M.I.A. releases the video from her upcoming third album for the Diplo produced "Born Free".

M.I.A. releases the video from her upcoming third album for the Diplo produced "Born Free".

Usually when we’re treated to a music video from M.I.A, we drool over the bold colors, ethno-psychedelic prints, dancing (both choreographed and chain-link inspired), and jumpsuits galore wrapped up in Maya K’s larger artistic meditations.

Her latest, while devoid of any dancing, is an artistic meditation unlike any we’ve seen from M.I.A.–or most people making music lately, for that matter. Directed by French auteur Romain Gavras, the video for the single “Born Free” from her upcoming third album is a graphic and violent commentary on the undisclosed and often disturbing nature of hot-button global issues including racial profiling, immigration, and military/police brutality.

Directed by Romain Gavras, "Born Free" is a violently graphic meditation on ethnic profiling, military agression, and the roots of terrorism.

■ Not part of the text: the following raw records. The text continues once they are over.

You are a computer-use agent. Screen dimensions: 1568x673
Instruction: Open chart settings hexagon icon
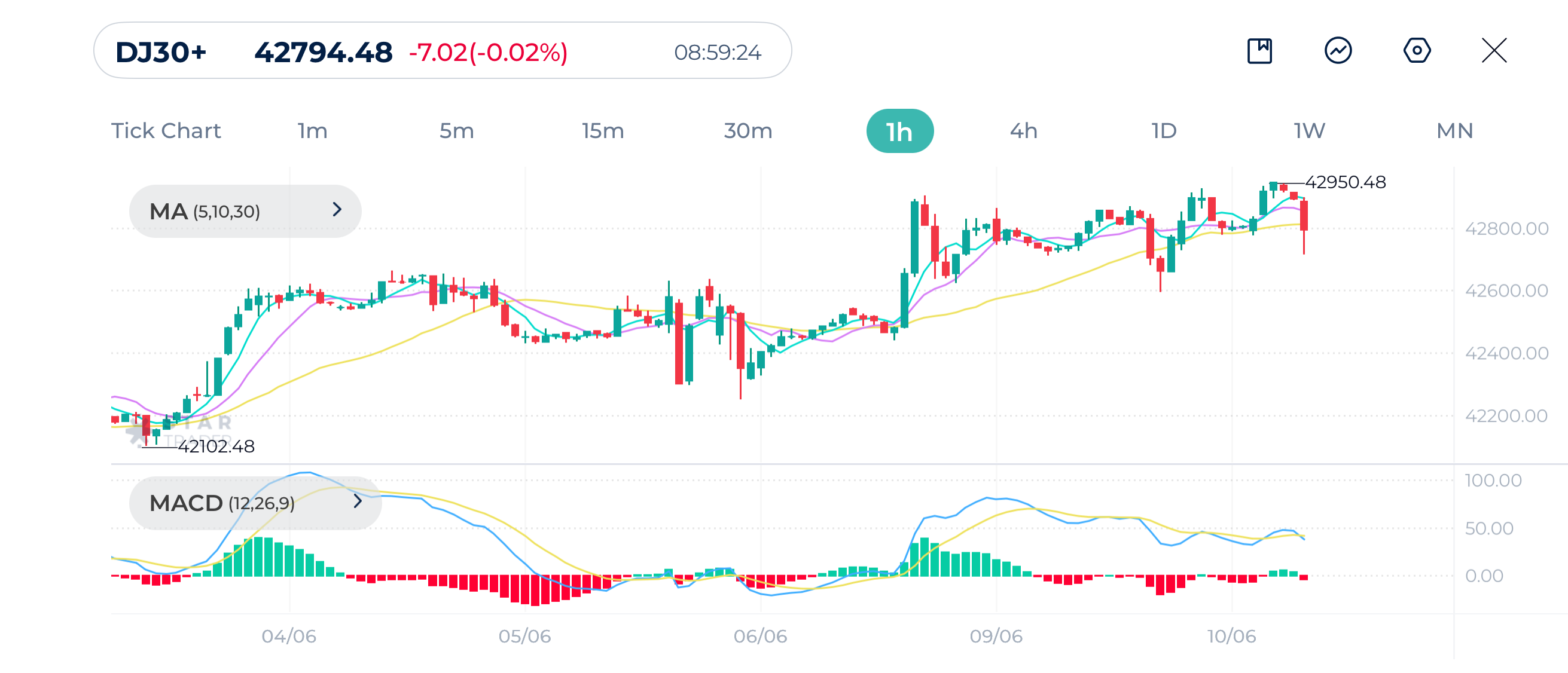point(1417,51)
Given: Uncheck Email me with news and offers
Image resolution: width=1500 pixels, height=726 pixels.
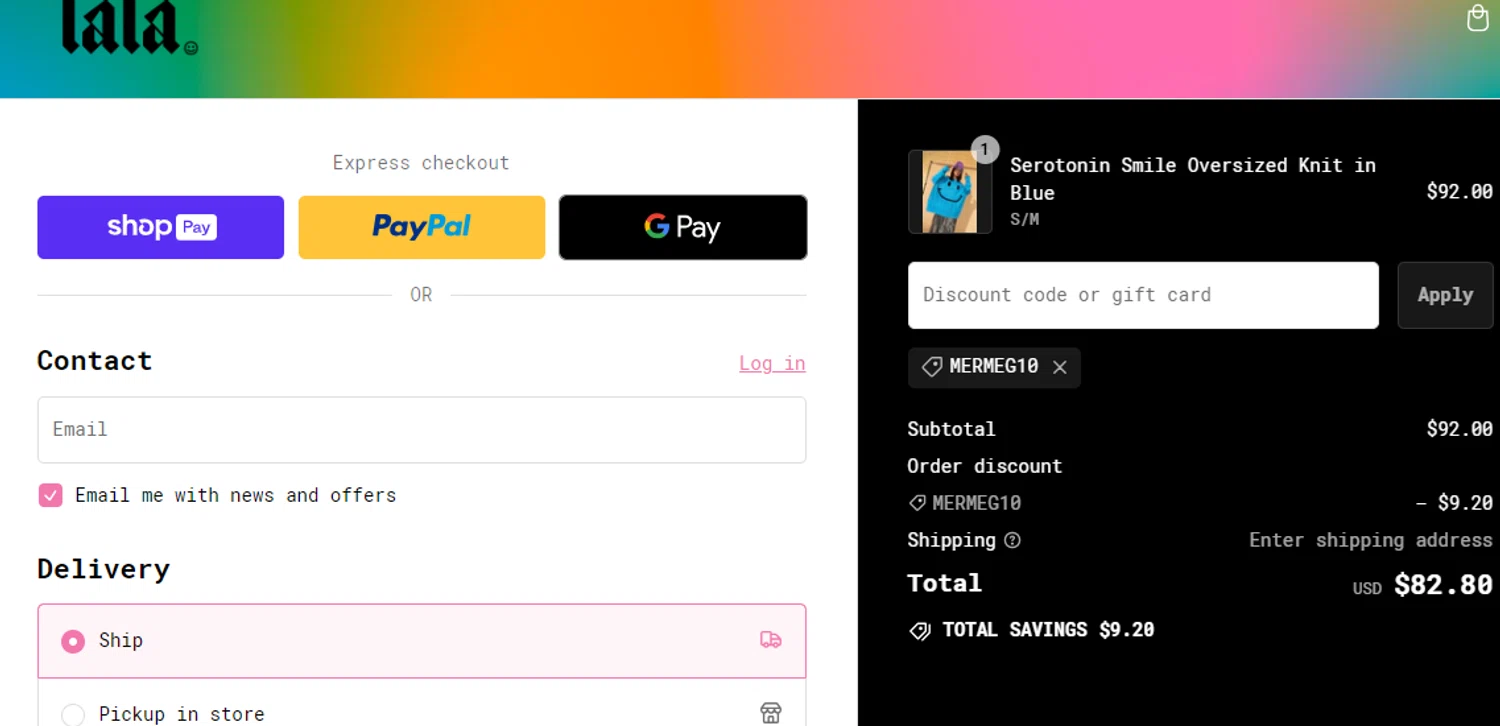Looking at the screenshot, I should click(x=50, y=495).
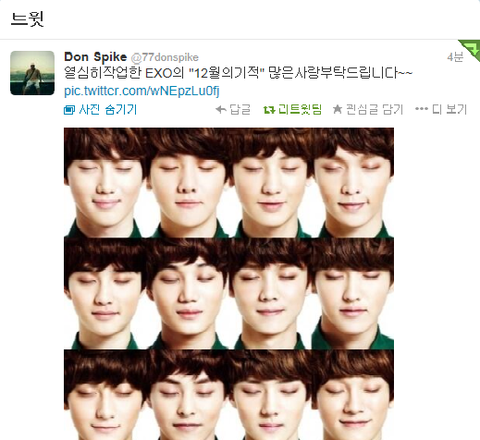Open the three-dots more icon
Image resolution: width=480 pixels, height=440 pixels.
[422, 109]
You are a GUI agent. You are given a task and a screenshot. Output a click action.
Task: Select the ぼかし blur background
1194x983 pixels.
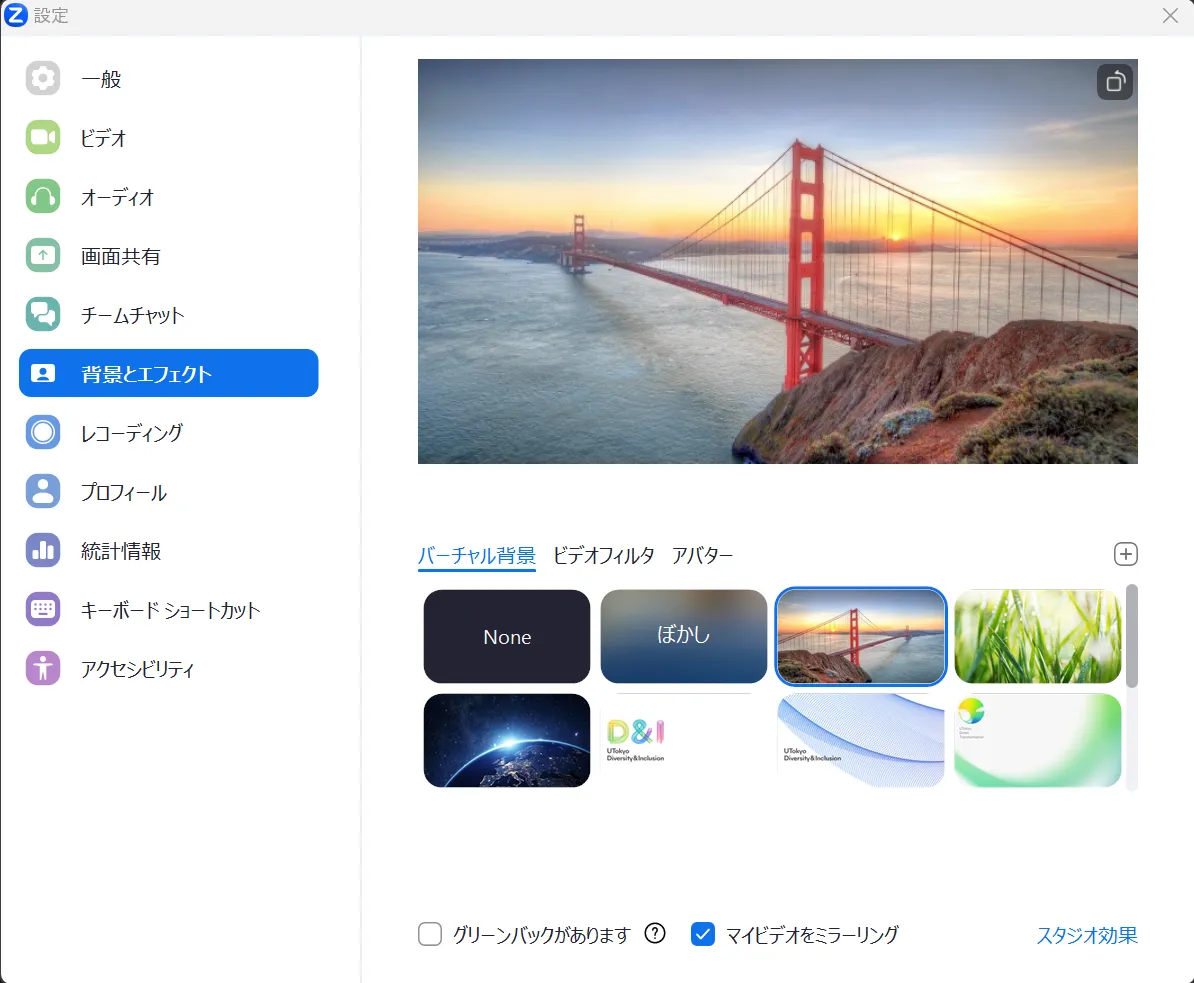pos(684,636)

Directed by Romain Gavras, "Born Free" is a violently graphic meditation on ethnic profiling, military aggression, and the roots of terrorism.

The nearly 9 minute video, which is pretty much a masterful short film, is shot verite-style and aims to capture the covert process of a nation’s (which in this video, happens to be the US) targeting of a minority” population. Paired with a pulsating, punk rock drum beat produced by longtime M.I.A. collaborator Diplo, the video depicts a gang of sinister military figures invading the homes of unsuspecting citizens, violating their civil liberties and physically brutalizing them, and later point blank assassinating the targeted minority–red headed males–one by one in the desert.

Always politically outspoken, the Sri Lankan born performer is famously publicized as a defender of the “terrorist” organization LTTE, better know as the Tamil Tigers.  It really is no great surprise that M.I.A.’s latest album addresses political issues, but what is surprising is the graphic, and shockingly accurate, nature of the violence in “Born Free”. With American values proliferating the rest of the world on such a grandiose scale thanks to the media, a majority of US citizens (particularly those of the right-wing sector) fail to realize that American isn’t always right.  And although it’s not the easiest pill to swallow, the singer’s representation of the American military force as aggressors of the most oppressive kind is a wake up slap-in-the-face for many in this country, who often forget that we aren’t always the great liberators that Fox News makes us out to be. M.I.A is making a statement, but with “Tik Tok” and “Party in the USA” among the other top female offerings circulating at the moment, I’m personally glad that someone’s decided to make music, and a healthy bit of controversy, for the thinking listener.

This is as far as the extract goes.